[Stored data entries]
-- -- --

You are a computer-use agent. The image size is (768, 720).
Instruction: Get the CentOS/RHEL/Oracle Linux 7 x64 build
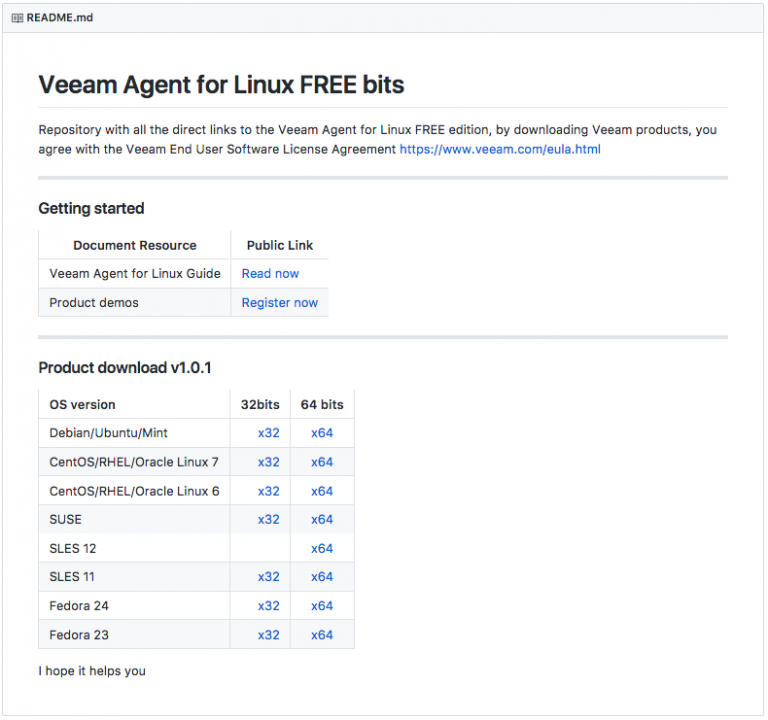[x=322, y=462]
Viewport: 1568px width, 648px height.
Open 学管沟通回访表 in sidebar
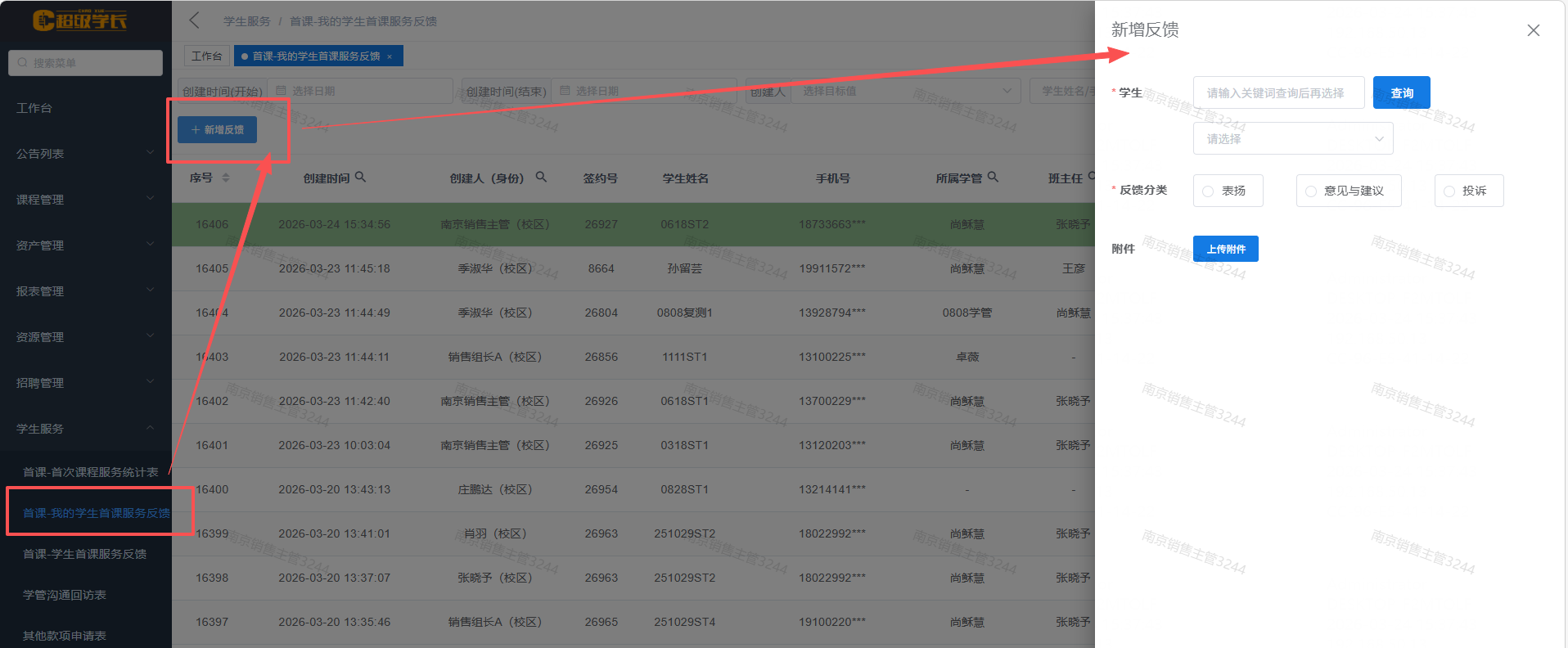tap(65, 595)
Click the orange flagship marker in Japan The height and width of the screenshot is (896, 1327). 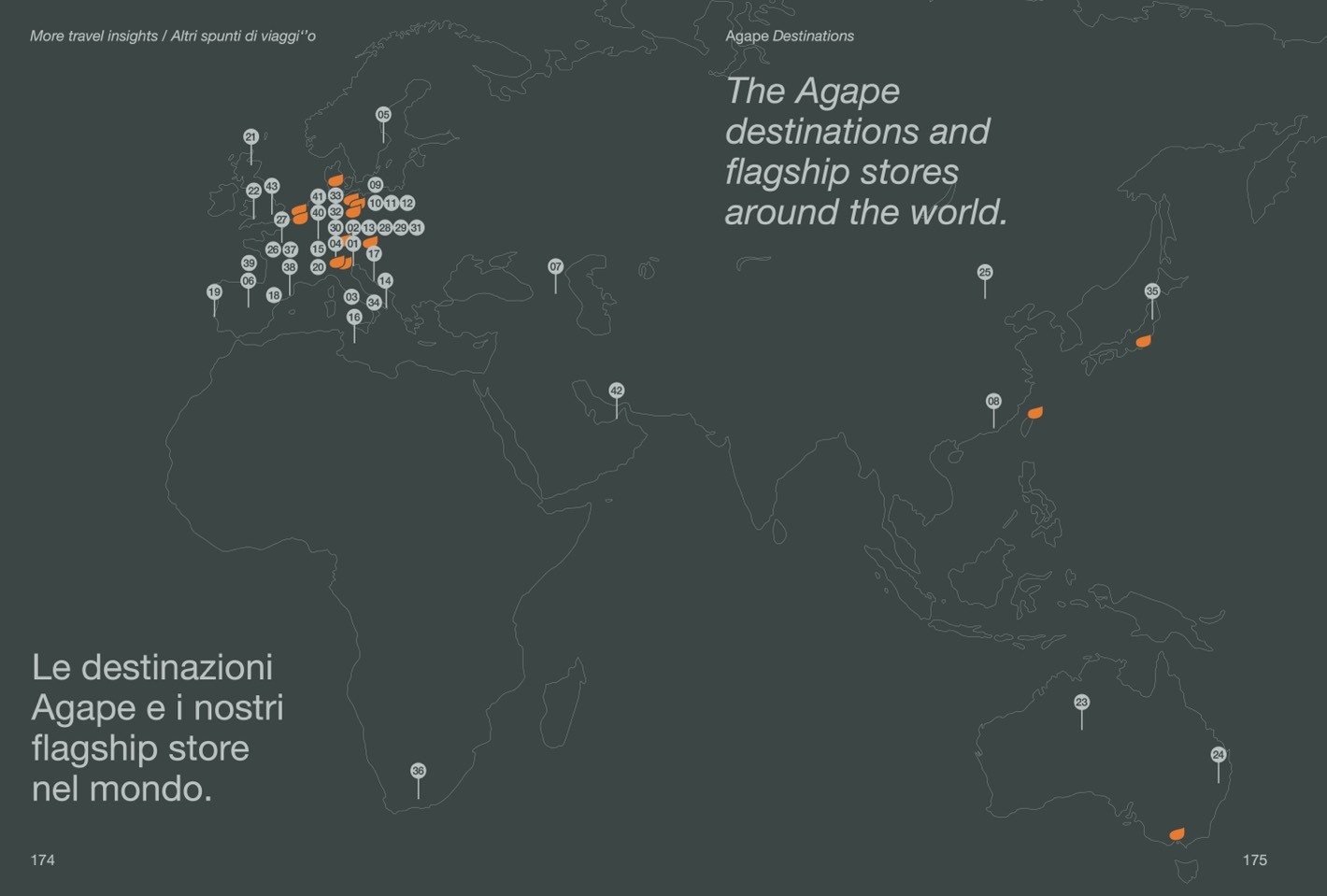(1143, 342)
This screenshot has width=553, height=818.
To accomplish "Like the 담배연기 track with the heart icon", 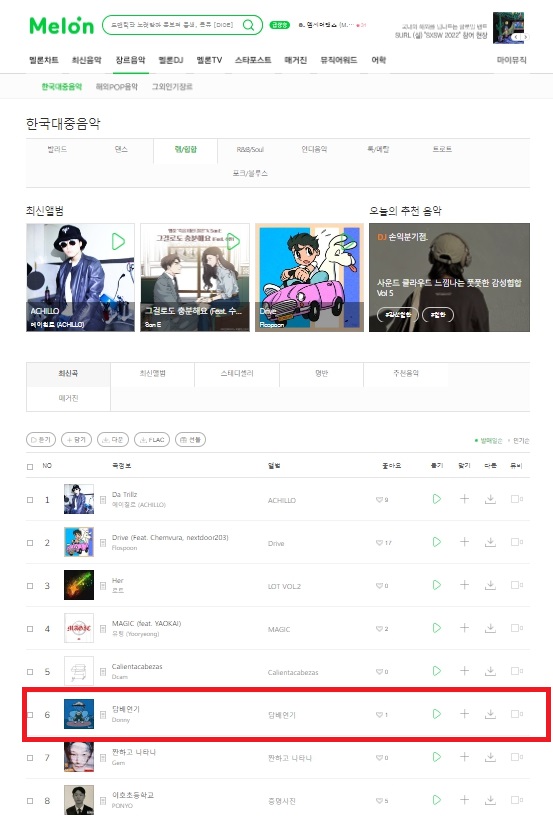I will coord(379,715).
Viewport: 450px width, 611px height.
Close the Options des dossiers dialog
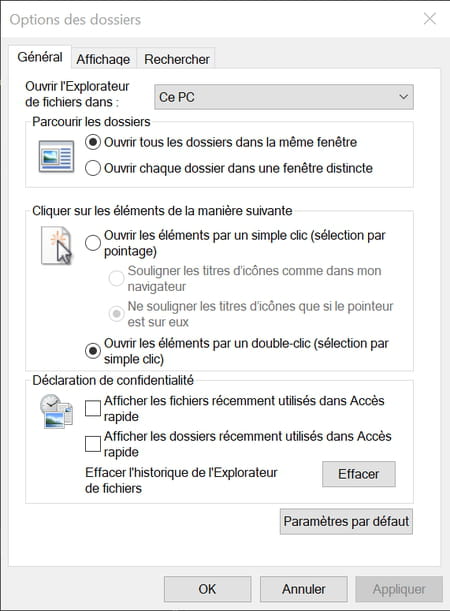430,18
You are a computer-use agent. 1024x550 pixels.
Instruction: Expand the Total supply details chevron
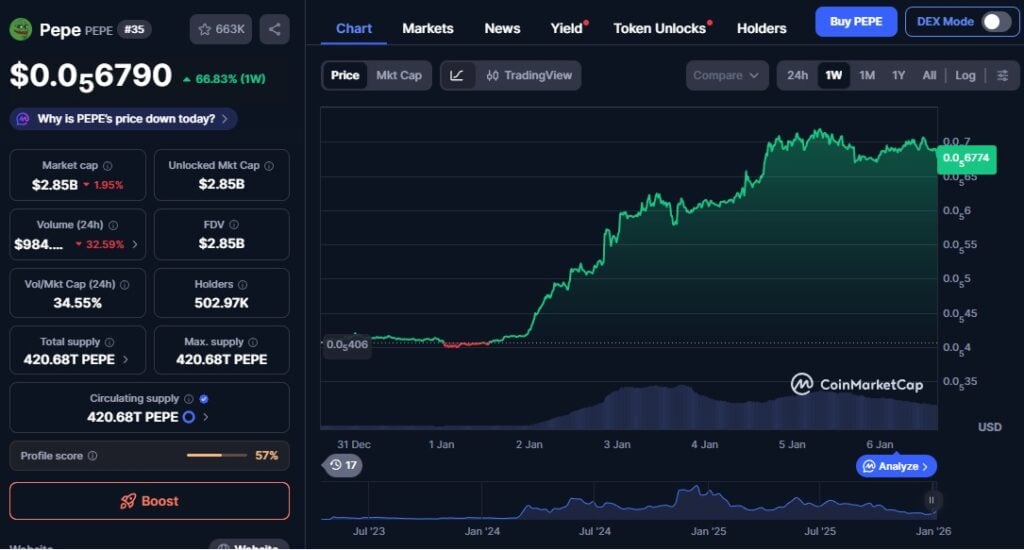tap(124, 360)
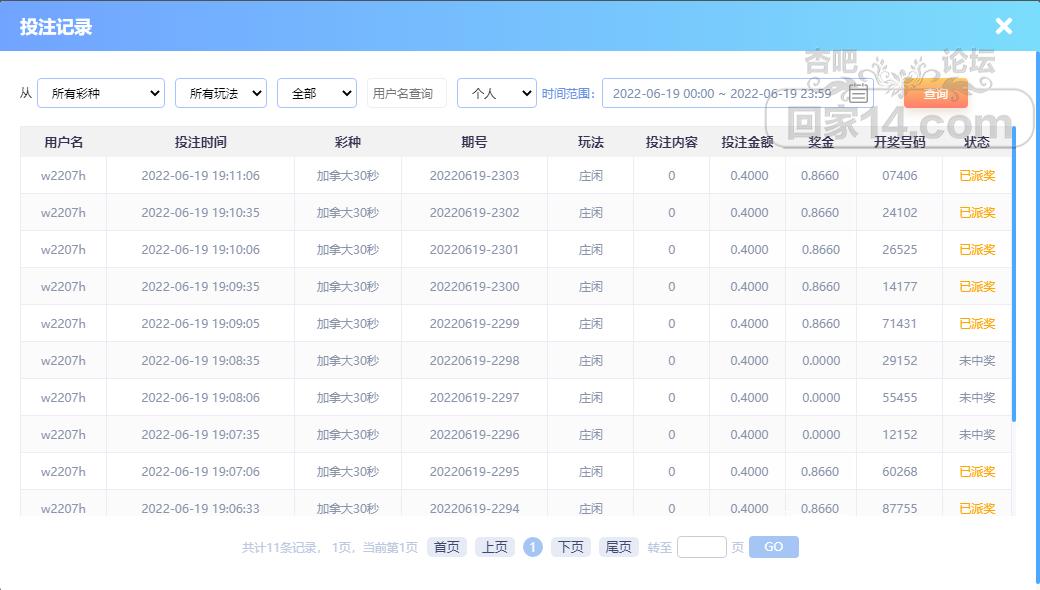Click the 转至 page number input
The width and height of the screenshot is (1040, 590).
pyautogui.click(x=701, y=547)
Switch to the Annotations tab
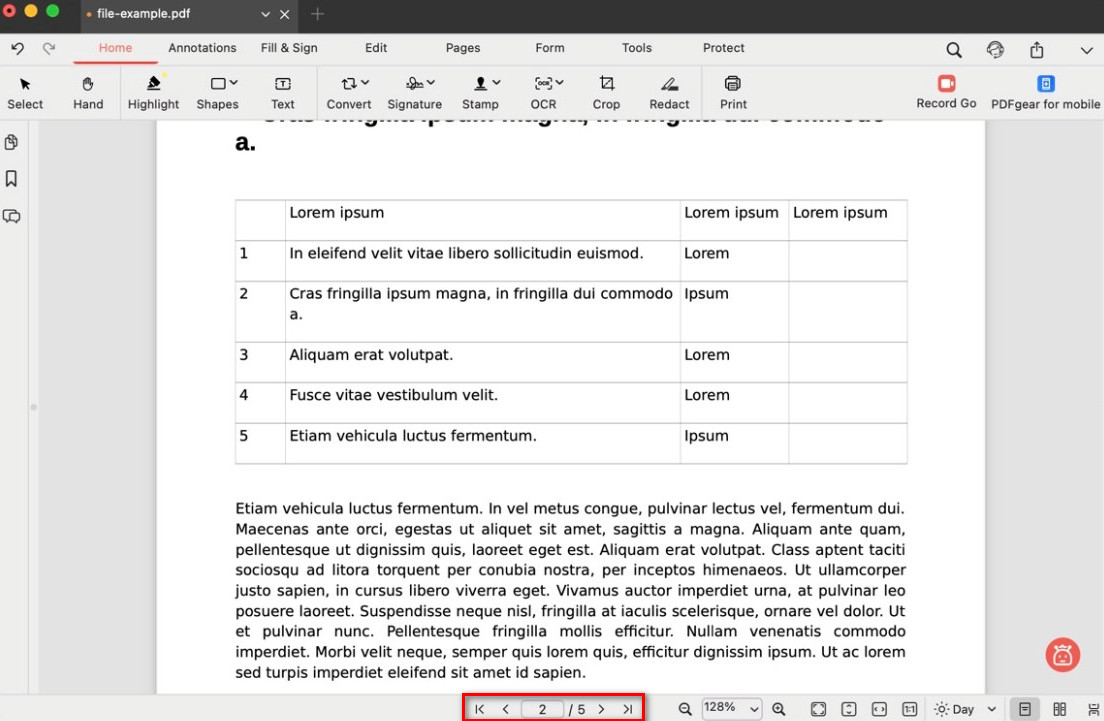This screenshot has height=721, width=1104. (x=202, y=48)
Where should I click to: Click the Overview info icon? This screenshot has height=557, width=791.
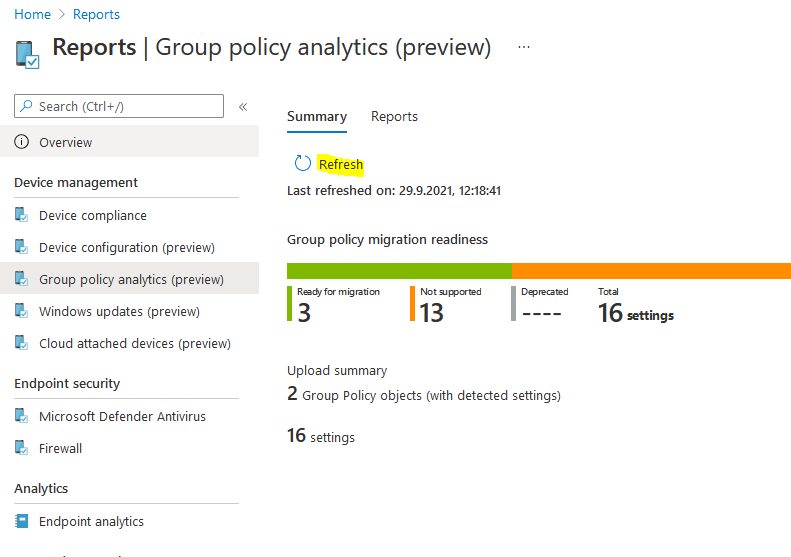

-- -- --

◆ **TRY IT**:
What the answer needs is every line from the one containing "Switch to the Annotations tab" through the final line of the data above, copied exactly, without pictures.

◆ **EXPECTED ANSWER**:
Switch to the Annotations tab
This screenshot has height=721, width=1104. (x=202, y=48)
Where should I click to: Click the Overview info icon? This screenshot has height=557, width=791.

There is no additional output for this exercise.